_PROBLEM DETAILS_
From the line that contains "Where should I" to the final line below, both included, print each line exactly and skip the pictures.

━━━━━━━━

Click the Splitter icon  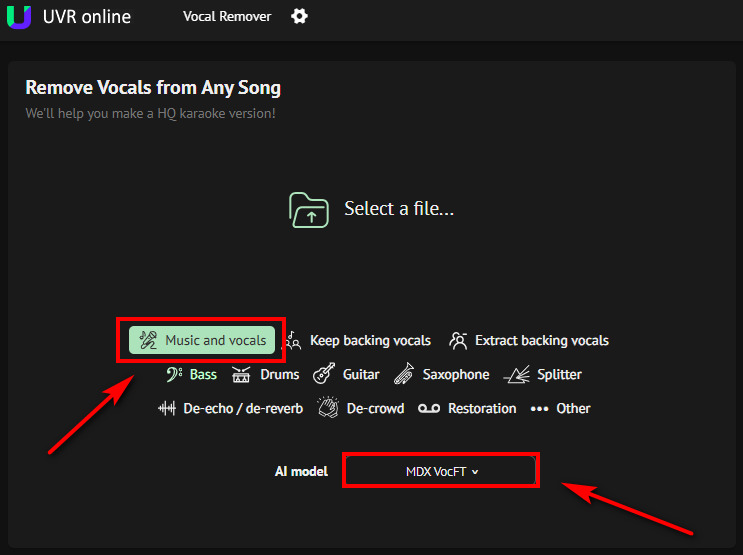click(x=516, y=374)
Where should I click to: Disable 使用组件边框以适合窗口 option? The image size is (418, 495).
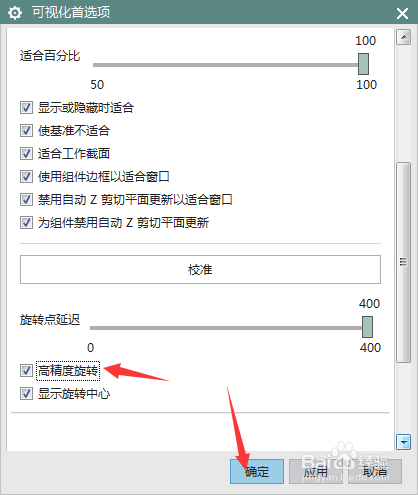click(x=26, y=177)
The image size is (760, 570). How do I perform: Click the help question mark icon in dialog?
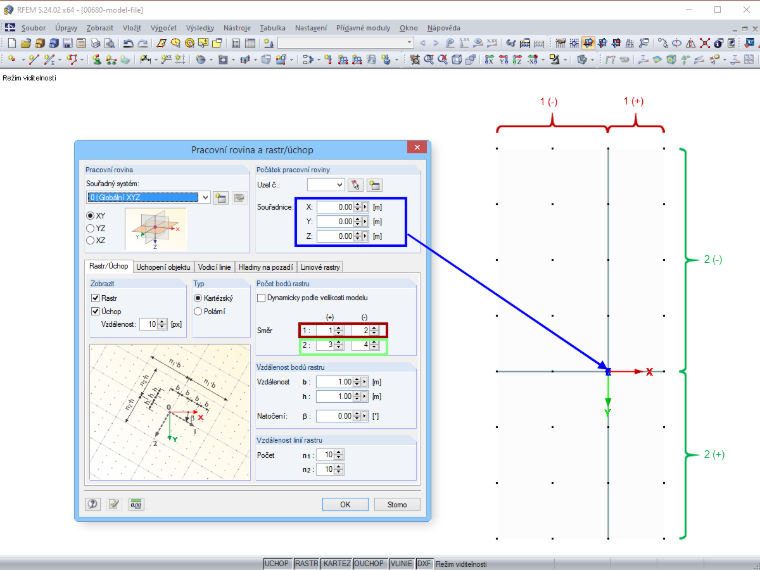click(x=93, y=504)
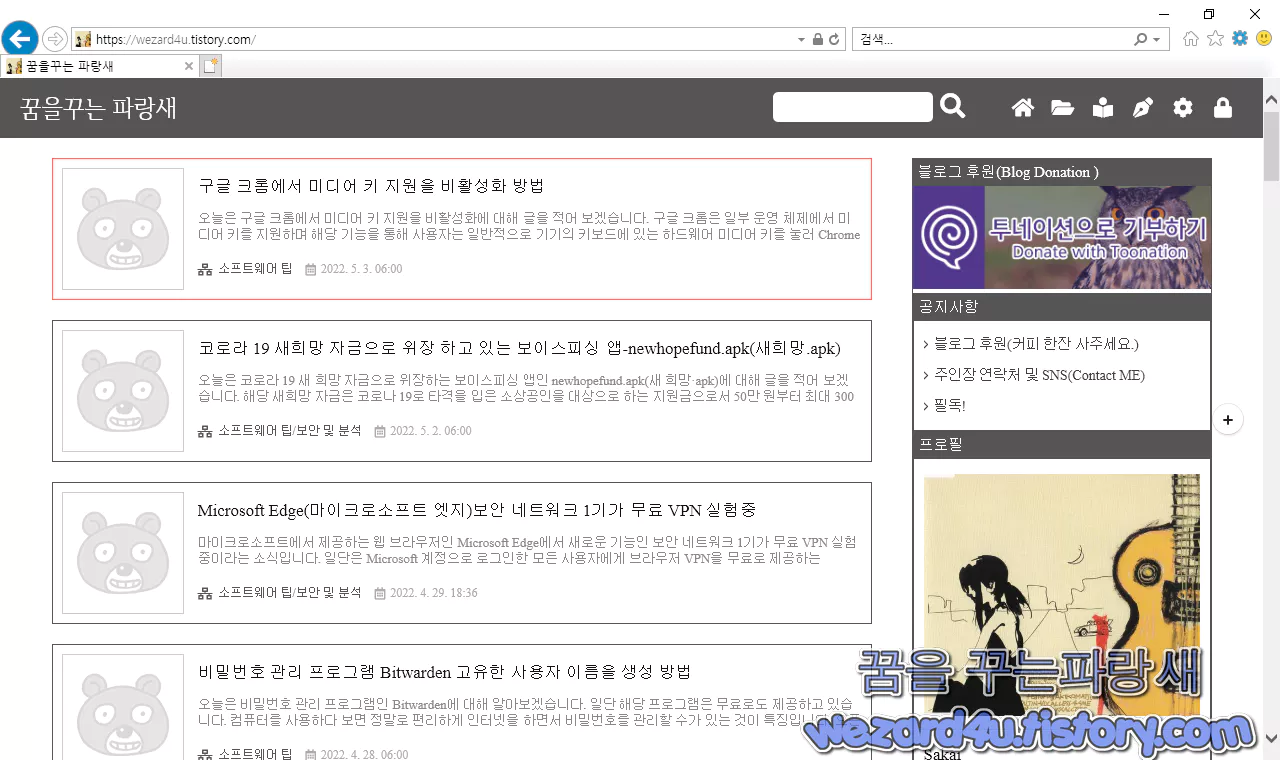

━━━━━━━━

_WRITTEN REPLY_
Where should I click to: Disable 使用组件边框以适合窗口 option? The image size is (418, 495).
click(x=26, y=177)
The image size is (760, 570). How do I perform: Click the help question mark icon in dialog?
click(x=93, y=504)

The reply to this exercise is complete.